* Task directions: A full, exact copy of the listing is needed, with images omitted.

──────

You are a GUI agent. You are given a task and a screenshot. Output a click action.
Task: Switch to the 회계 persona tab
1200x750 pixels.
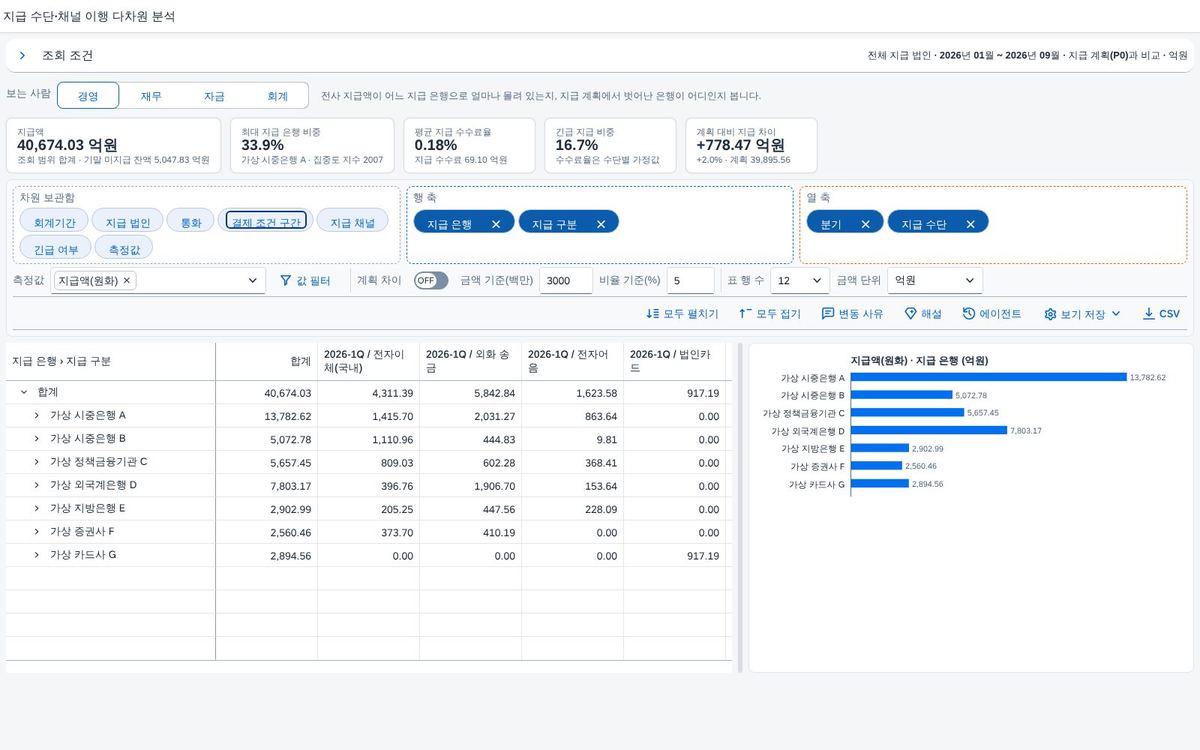pyautogui.click(x=277, y=96)
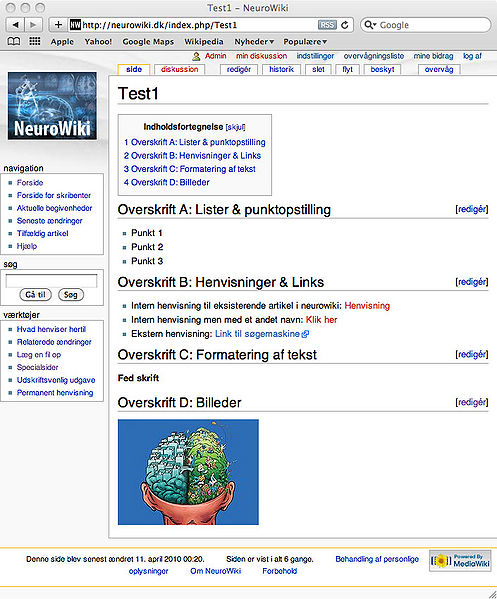Open the Powered by MediaWiki badge
Image resolution: width=497 pixels, height=599 pixels.
click(x=460, y=560)
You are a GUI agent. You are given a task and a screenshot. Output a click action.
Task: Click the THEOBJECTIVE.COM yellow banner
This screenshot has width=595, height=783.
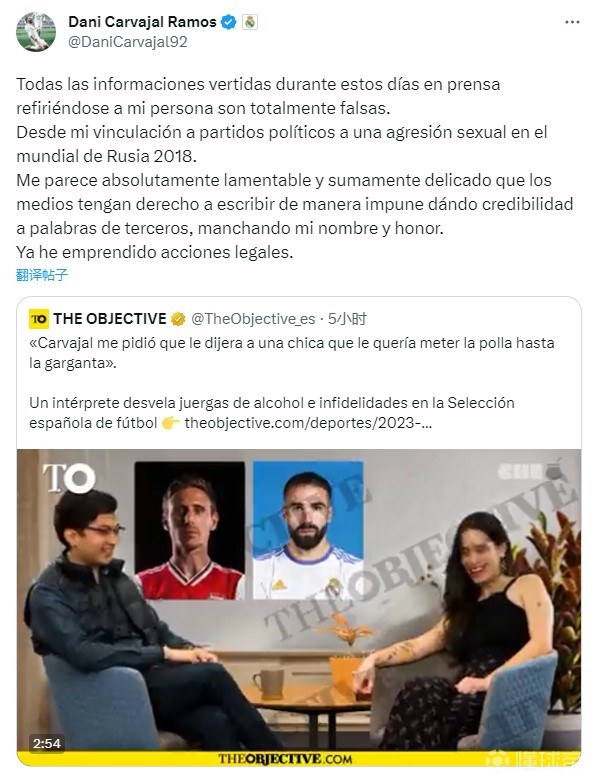298,759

──────

* Answer section:
You are a GUI agent. You are given a task and a screenshot. Output a click action.
Task: Switch to the 회계 persona tab
1200x750 pixels.
pyautogui.click(x=277, y=96)
Open the Powered by MediaWiki badge
Image resolution: width=497 pixels, height=599 pixels.
click(x=460, y=560)
You are a GUI agent. You are given a task and a screenshot. Output a click action.
Task: Click the THEOBJECTIVE.COM yellow banner
This screenshot has width=595, height=783.
298,759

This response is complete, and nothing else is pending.